Simryn Gill: Caresses
“Working with ephemeral materials in a domestic environment, Simryn Gill contemplates a lived social reality within the present. Through collections that seem casually thrown together, her art brings into play our day-to-day experiences. (...) This “being in the present”, or the “everyday” is elusive to objectification, which is what gives its powerful, radical character. Within our strictly symbolic structures, the thoughtfulness and modesty of Gill’s works can appear out of place or out of time, as can its intensity and poetry.”
- Catherine de Zegher, Curator of Simryn Gill’s exhibition for the Australian Pavilion at the 55th Venice Biennale, 2013
Richard Saltoun Gallery New York presents Caresses, an exhibition of recent works on paper by Sydney-based, Singapore-born artist Simryn GILL (b. 1959).
Gill is fascinated by the stories that objects and sites can tell. Inspired by her immediate surroundings in the many places she has lived—Port Dixon in Malaysia, Adelaide, and Marrickville in Australia—her subtle, conceptually driven practice uncovers the hidden narratives embedded in mundane materials, such as found books, plants, fragments of text, and even animal remains. These materials serve as conduits for exploring connections between people, places, and histories. Describing herself as a "maker and keeper of records," Gill uses techniques like printing, gluing, pressing, and tearing to bring these invisible narratives to light.
The exhibition takes its name from Gill’s Caresses series, which features delicate rubbings of disassembled typewriters.
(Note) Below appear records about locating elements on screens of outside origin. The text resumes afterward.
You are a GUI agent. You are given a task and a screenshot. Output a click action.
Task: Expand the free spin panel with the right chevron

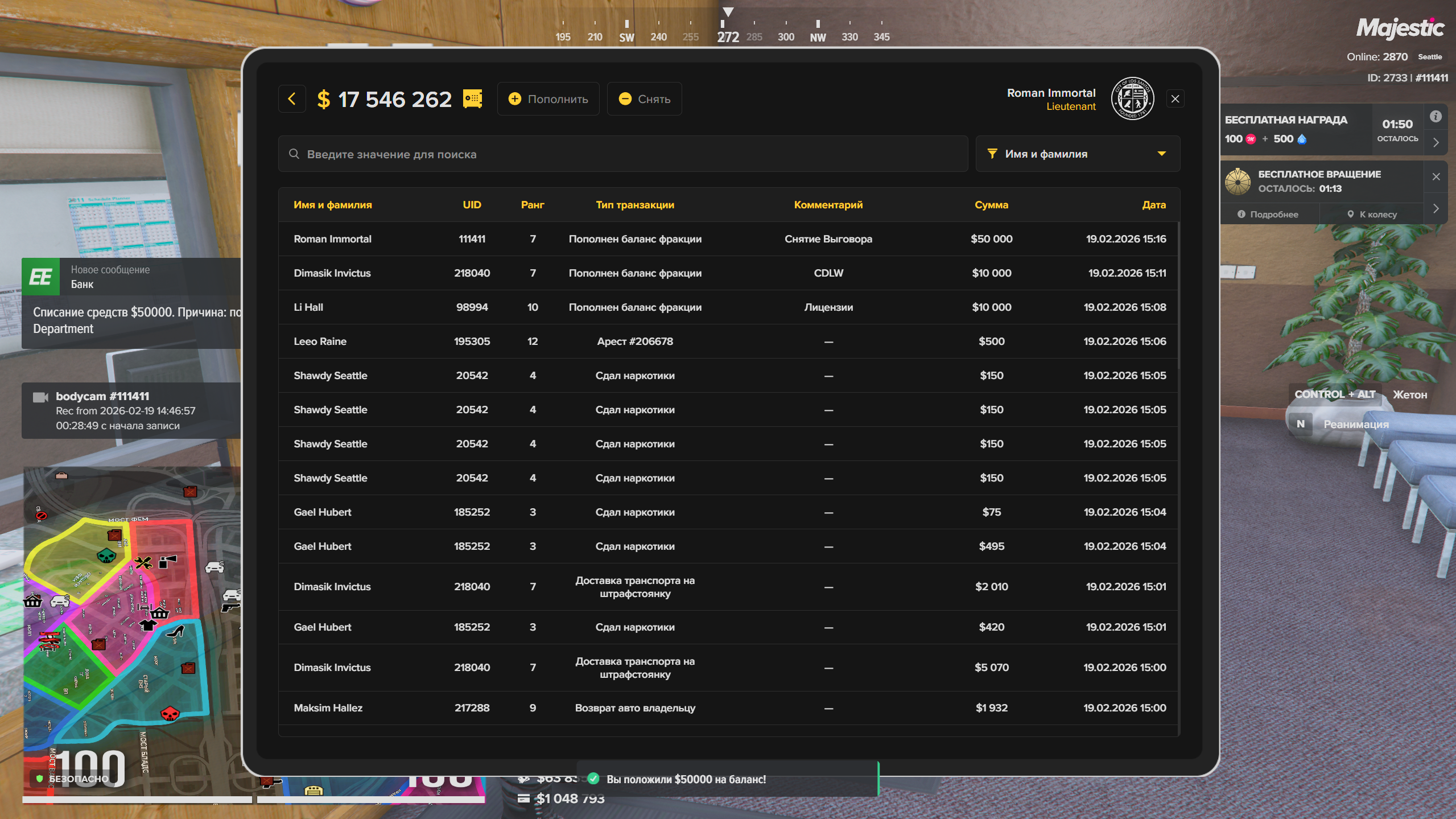coord(1436,208)
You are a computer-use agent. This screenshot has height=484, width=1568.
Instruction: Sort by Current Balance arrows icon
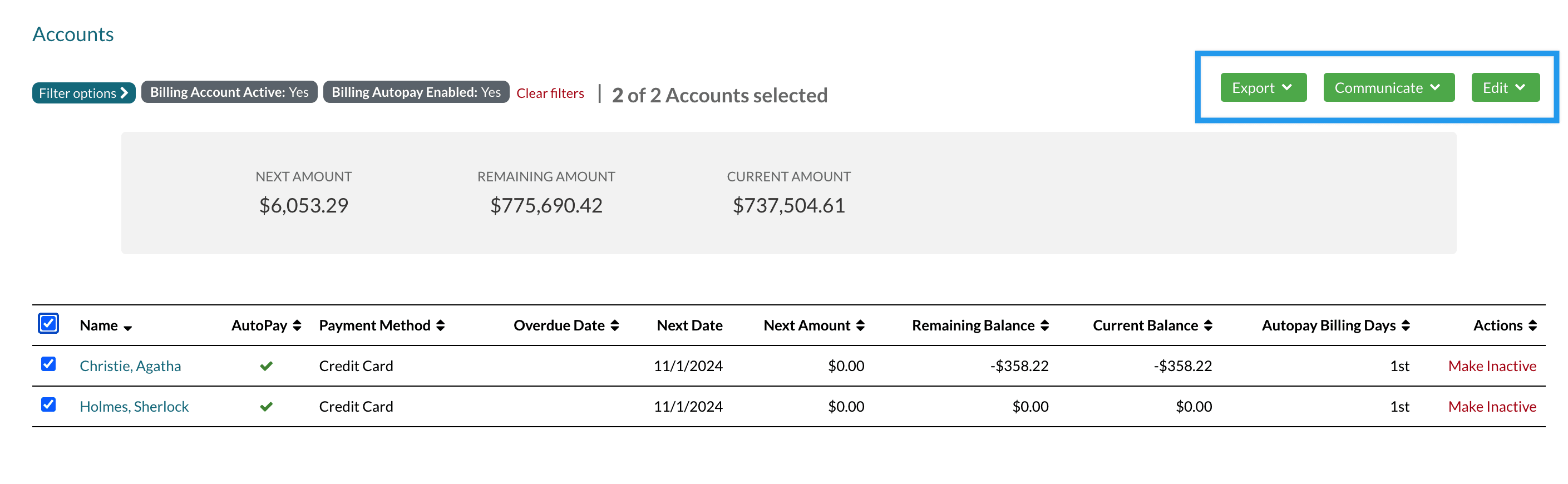1207,325
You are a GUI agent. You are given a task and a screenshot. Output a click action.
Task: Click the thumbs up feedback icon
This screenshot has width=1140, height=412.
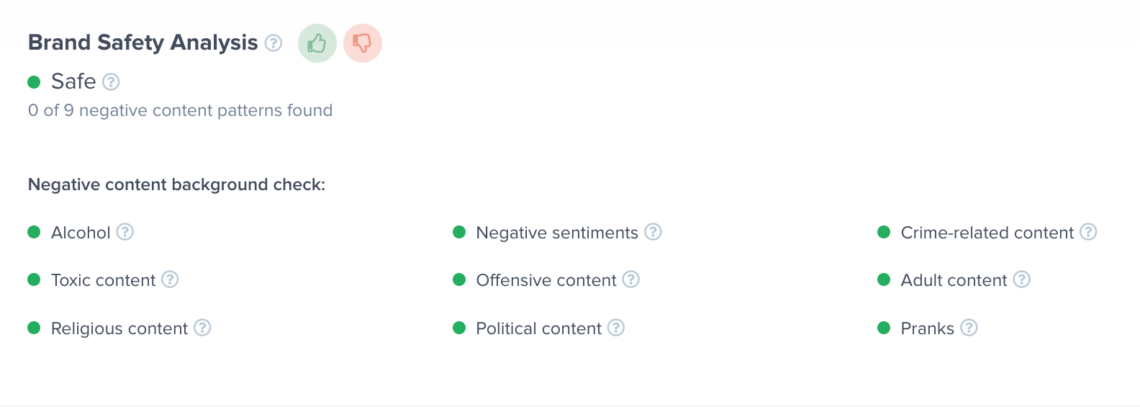point(317,43)
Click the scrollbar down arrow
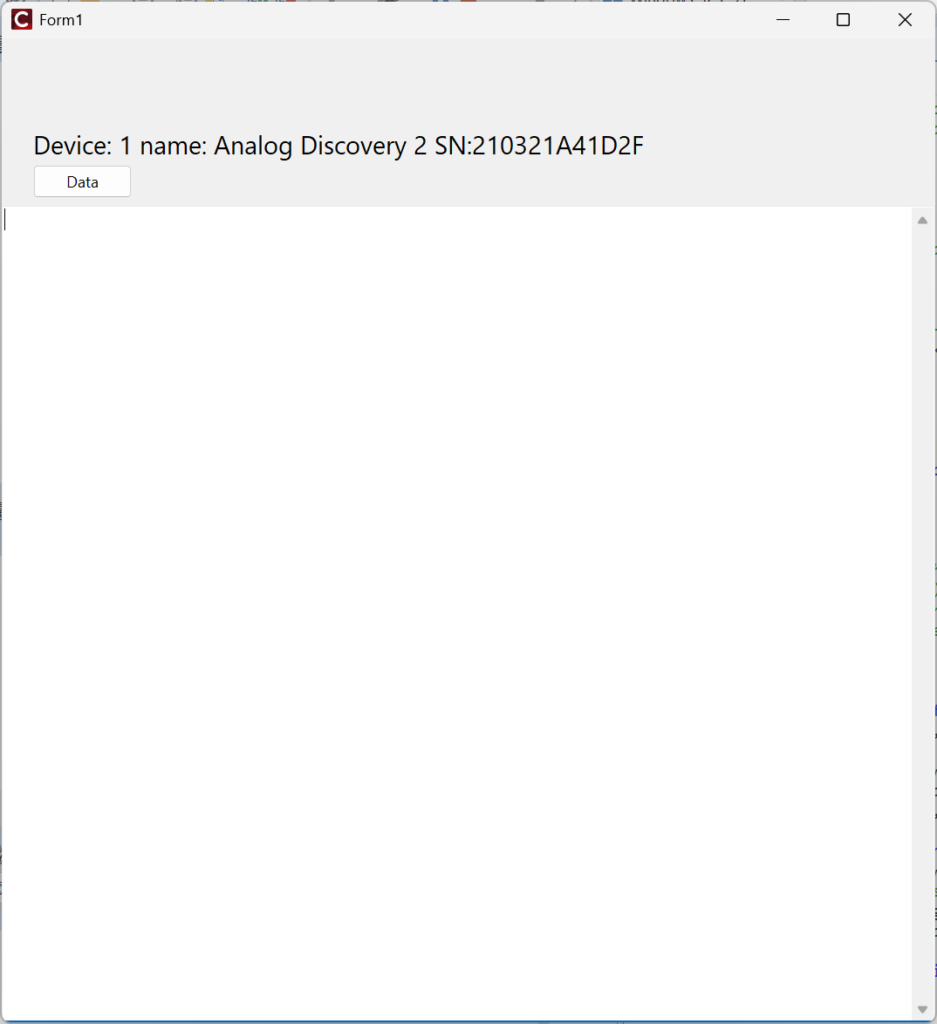937x1024 pixels. (x=923, y=1010)
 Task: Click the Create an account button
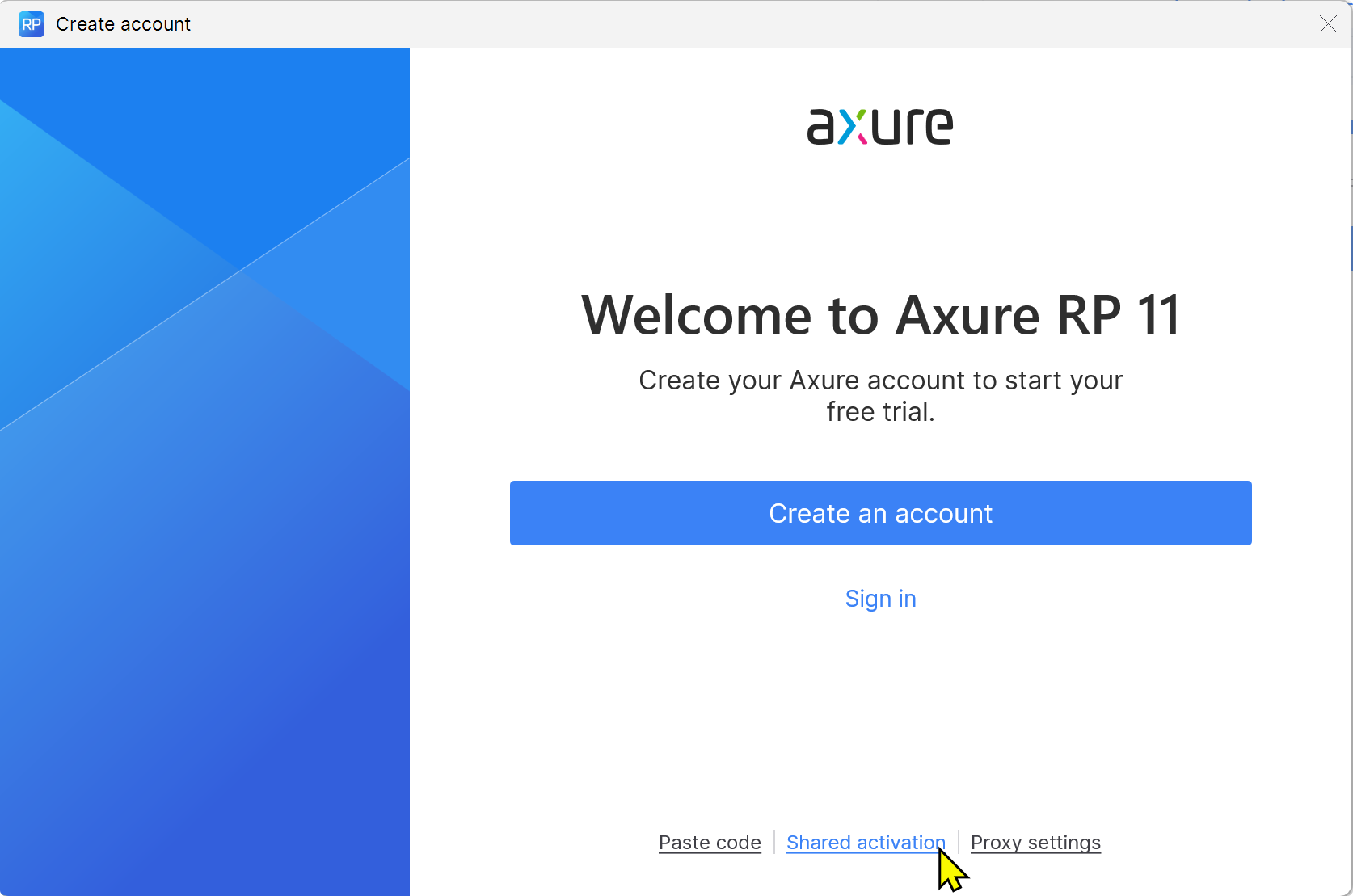point(880,513)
As the affectionate title suggests, these intricate works are a kind of love letter to the physicality of typewriters as phantoms of a bygone era, capturing the curves, keys, and inner mechanisms of these once-essential tools for communication. By focusing on their shapes and textures, Gill transforms them into quiet meditations on touch, memory, and the passage of time.
Displayed alongside the Caresses are works from the Let Go, Lets Go series, as seen at the 55th Venice Biennale when Gill represented Australia. In these pieces, Gill cuts and rearranges fragments of text from found books into delicate clusters that resemble swarming insects, showing language as something that’s fragile, alive and constantly moving, breaking apart and coming together in unexpected ways.
Spanning the entire opposite wall are Gill’s Naga Doodles, which were recently the subject of a solo exhibition at the Linnean Society, Royal Academy of Arts in London (2023). This is a series of so-called frottages (ink imprints on paper) made from the textured skins of roadkill snakes she found near her home in Malaysia. Inking and pressing the skins onto paper, Gill captures their unique patterns before burying the remains. These works pay tribute to the serpents while referencing naga deities from Hindu and Buddhist traditions—mythological figures tied to protection and the cycles of life.
Two large ink rubbings from Gill’s Thistles and Friends series are featured in the exhibition, depicting the spiny, life-sized shapes of thistles stretched across multiple paper panels. In Australia, these plants are everywhere and typically considered as unwanted, invasive weeds. Gill poses a simple yet important question: “But how did they get here?” The answer traces back to colonial settlers, who inadvertently introduced thistles, along with many other plants, as unintended imports to the country. Through these works, Gill reflects on the resilience and adaptability of the thistle, offering a nuanced perspective on universal themes of migration, belonging, survival and collective responsibility.
Gill’s recent solo exhibitions include The Sea is a Field at the Singapore Art Museum (2024), and her works have appeared in major group exhibitions such as RE/SISTERS: A Lens on Gender and Ecology at the Barbican Centre, London (2023/24), and The National 4: Australian Art Now at the Museum of Contemporary Art, Sydney (2023). Her works are held in prominent public collections, including the Museum of Modern Art, the Solomon R. Guggenheim Museum, and the Metropolitan Museum of Art in New York; Tate Modern in London; and the Centre Pompidou in Paris. She co-runs Stolon Press, a small independent publisher based in Sydney.